I am working on a Google Cloud Storage.NET client library . There are three functions (between .NET, my client library and storage service) that combine in a nasty way:
When downloading files (objects in Google Cloud Storage terminology), the server includes a hash of the stored data. my client code then checks this hash against the data it downloaded.
A separate feature of Googleโs cloud storage is that the user can set the Content-Encoding of the object and include it as a header at startup when the request contains an Accept-Encoding match. (For now, let it ignore the behavior when the request does not include this ...)
HttpClientHandler can unzip the contents of gzip (or deflate) automatically and transparently.
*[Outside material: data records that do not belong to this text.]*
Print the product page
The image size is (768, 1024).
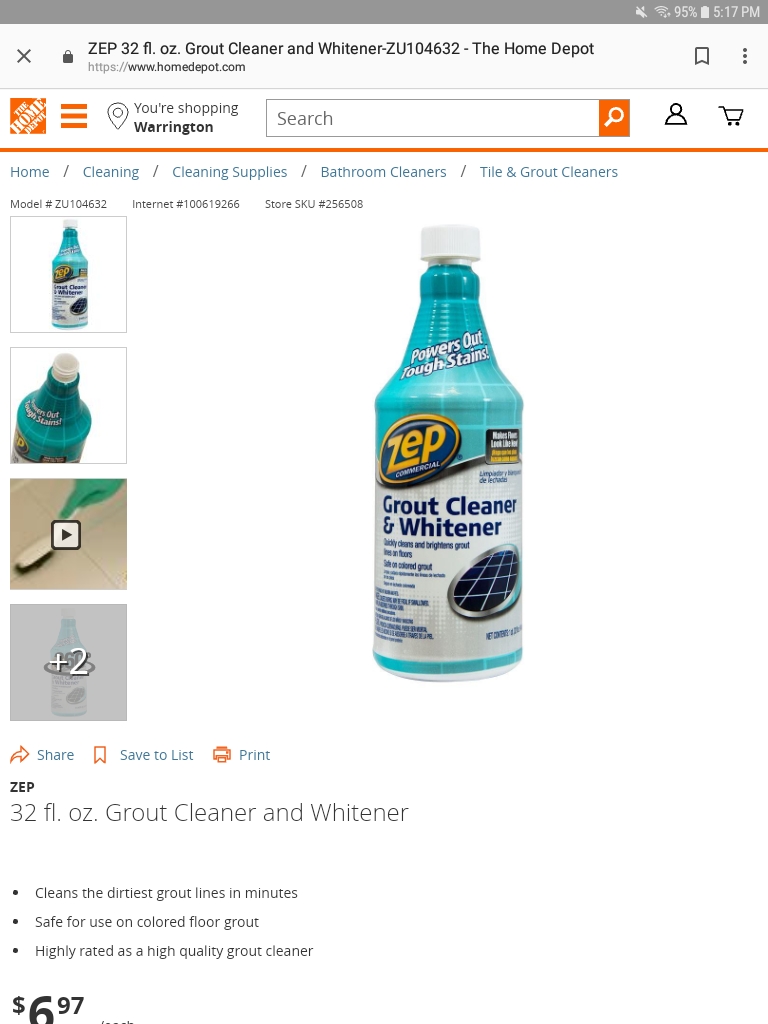[x=242, y=755]
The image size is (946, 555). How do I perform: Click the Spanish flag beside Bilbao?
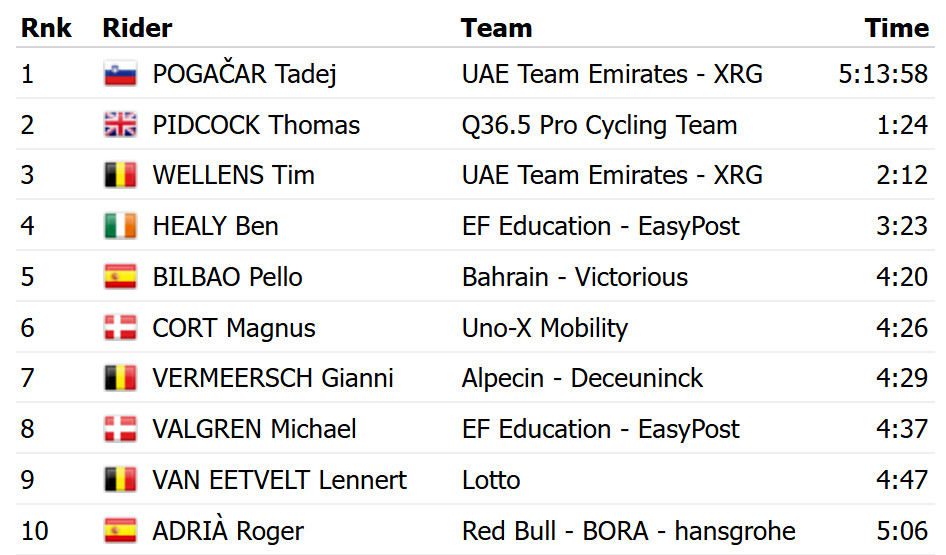pyautogui.click(x=120, y=277)
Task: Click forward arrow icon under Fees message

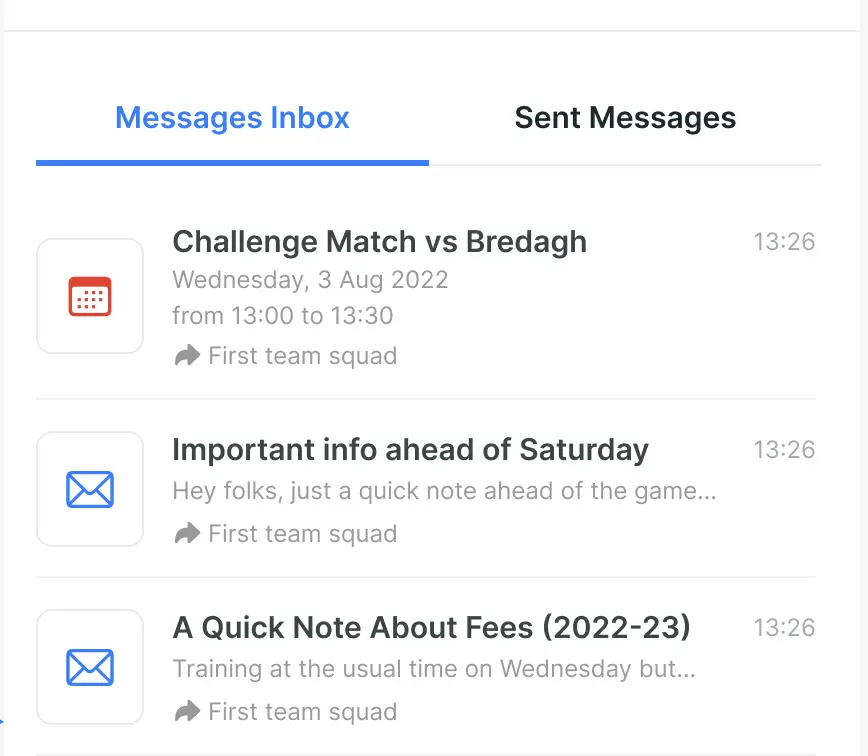Action: 187,712
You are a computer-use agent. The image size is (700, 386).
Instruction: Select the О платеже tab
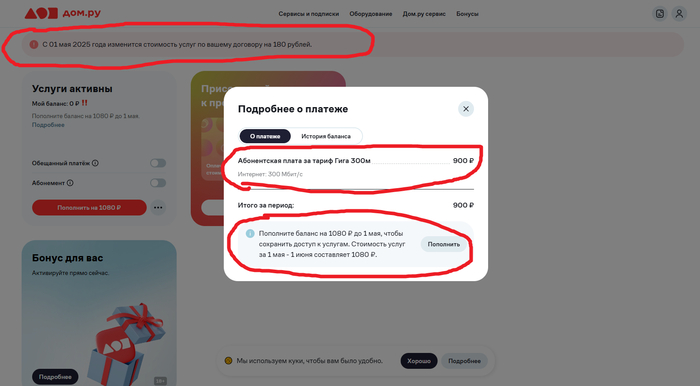click(265, 136)
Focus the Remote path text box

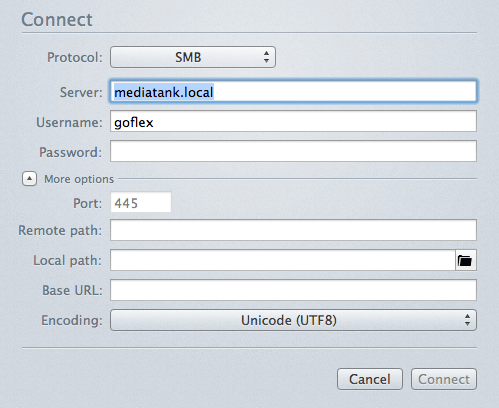293,230
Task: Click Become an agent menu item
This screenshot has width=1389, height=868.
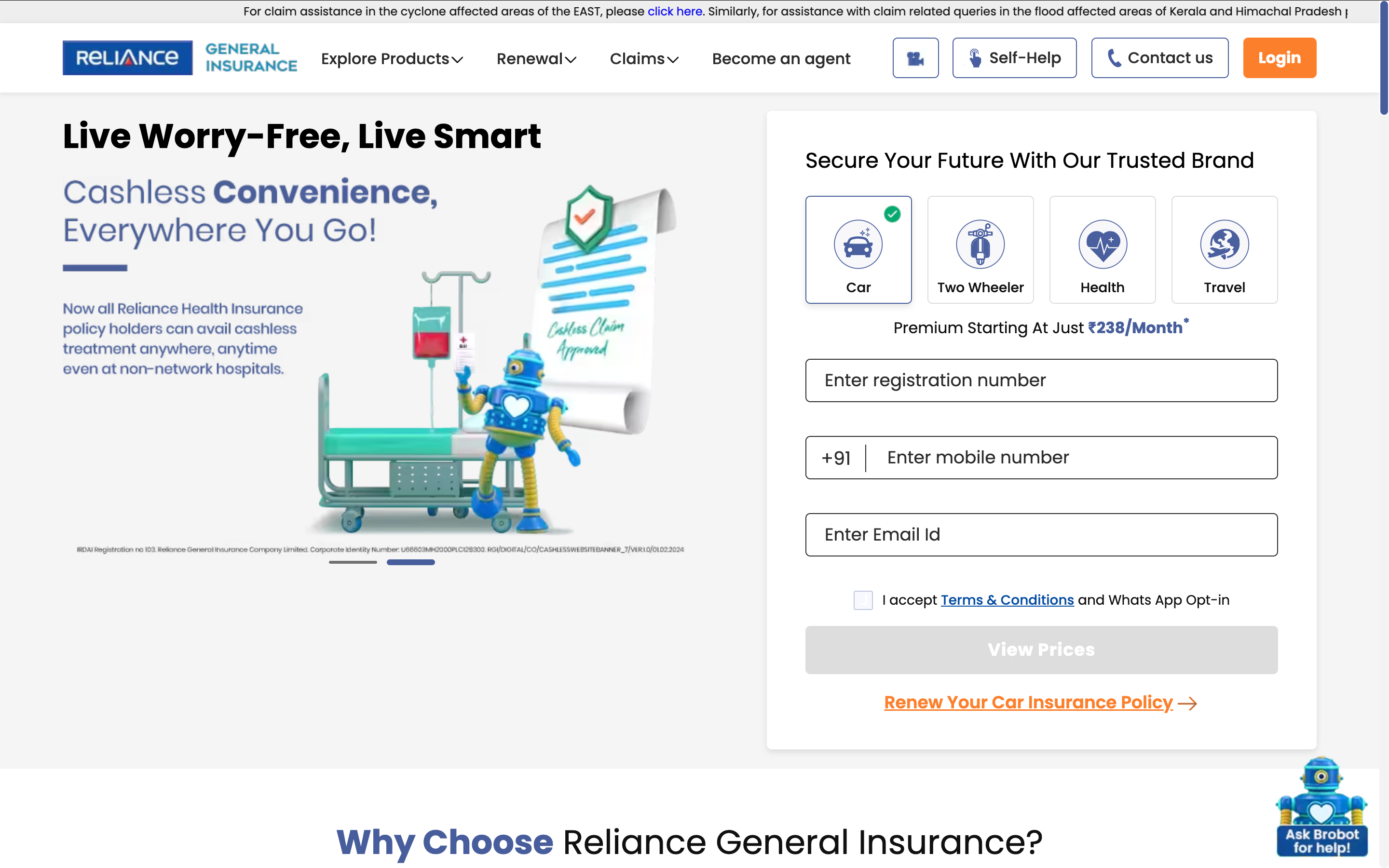Action: [x=782, y=58]
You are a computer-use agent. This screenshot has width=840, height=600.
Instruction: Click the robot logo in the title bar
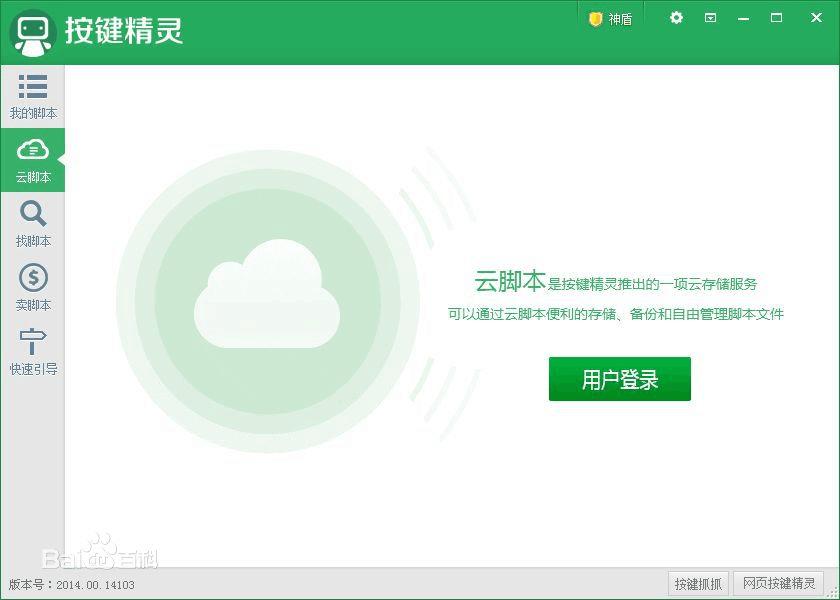tap(33, 30)
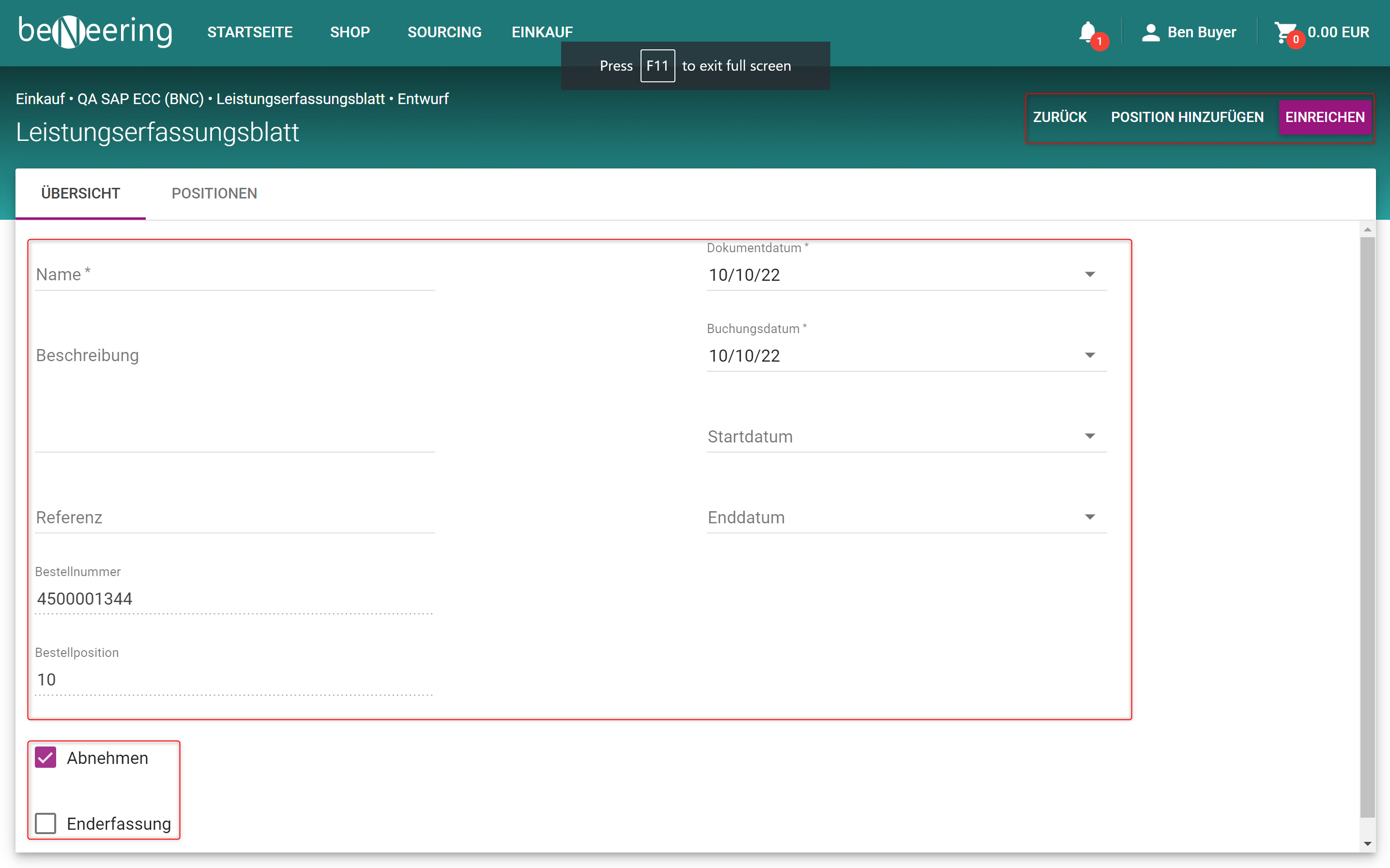
Task: Click the scrollbar up arrow
Action: pos(1367,229)
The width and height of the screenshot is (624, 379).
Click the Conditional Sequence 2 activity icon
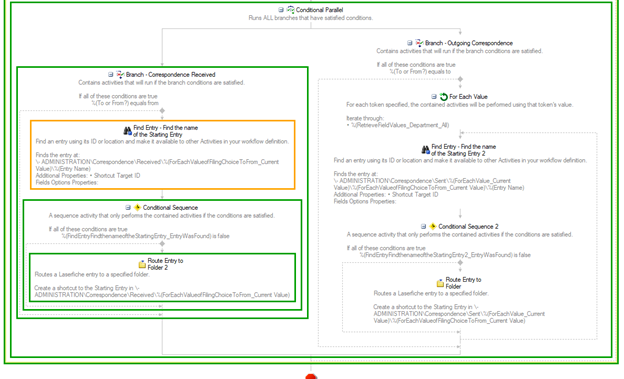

When all three of them are combined, we have problems. Here's a short but complete program demonstrating this, but without using my client library (and access to a public file):
using System; using System.Linq; using System.Net; using System.Net.Http; using System.Security.Cryptography; using System.Text; using System.Threading.Tasks; class Program { static async Task Main() { string url = "https://www.googleapis.com/download/storage/v1/b/" + "storage-library-test-bucket/o/gzipped-text.txt?alt=media"; var handler = new HttpClientHandler { AutomaticDecompression = DecompressionMethods.GZip }; var client = new HttpClient(handler); var response = await client.GetAsync(url); byte[] content = await response.Content.ReadAsByteArrayAsync(); string text = Encoding.UTF8.GetString(content); Console.WriteLine($"Content: {text}"); var hashHeader = response.Headers.GetValues("X-Goog-Hash").FirstOrDefault(); Console.WriteLine($"Hash header: {hashHeader}"); using (var md5 = MD5.Create()) { var md5Hash = md5.ComputeHash(content); var md5HashBase64 = Convert.ToBase64String(md5Hash); Console.WriteLine($"MD5 of content: {md5HashBase64}"); } } }
.NET Core Project File:
<Project Sdk="Microsoft.NET.Sdk"> <PropertyGroup> <OutputType>Exe</OutputType> <TargetFramework>netcoreapp2.0</TargetFramework> <LangVersion>7.1</LangVersion> </PropertyGroup> </Project>
Output:
Content: hello world Hash header: crc32c=T1s5RQ==,md5=xhF4M6pNFRDQnvaRRNVnkA== MD5 of content: XrY7u+Ae7tCTyyK7j1rNww==
As you can see, the MD5 content does not match the MD5 part of the X-Goog-Hash header. (In my client library, I use the crc32c hash, but this shows the same behavior.)
This is not a bug in the HttpClientHandler - it was expected, but a pain when I want to check the hash. Basically, I need before and after decompression. And I can not find any way from this.
To clarify my requirements a bit, I know how to prevent decompression in HttpClient and instead unpack it after reading from the stream, but I need to do this without changing the code that uses the resulting HttpResponseMessage from HttpClient . (There is a lot of code that processes the answers, and I only want to make changes in one central place.)
I have a plan that I prototyped and which works, as far as I know, found so far, but a little ugly. This involves creating a three-layer handler:
HttpClientHandler with automatic decompression disabled.- A new handler that replaces the content stream with a new subclass of
Stream which delegates the original content stream, but hashes the data as it reads. - Decompression processor based on Microsoft
DecompressionHandler code.
While this works, it has disadvantages:
- Open Source Licensing: Checking What I Need To Do To Create A New File In My Repo Based On MIT License Microsoft Code
- Efficiently formatting MS code, which means that I should probably check regularly for any errors.
- Microsoft code uses internal assembly elements, so it doesnโt carry over as cleanly as possible.
If Microsoft made DecompressionHandler publicly available, this will help the lot - but it will probably be in a longer time frame than I need.
I am looking for an alternative approach, if possible - what I missed allows me to get to the content before decompression. I do not want to invent HttpClient - the answer is often looped, for example, and I do not want this side of things. This is a pretty specific interception point that I'm looking for.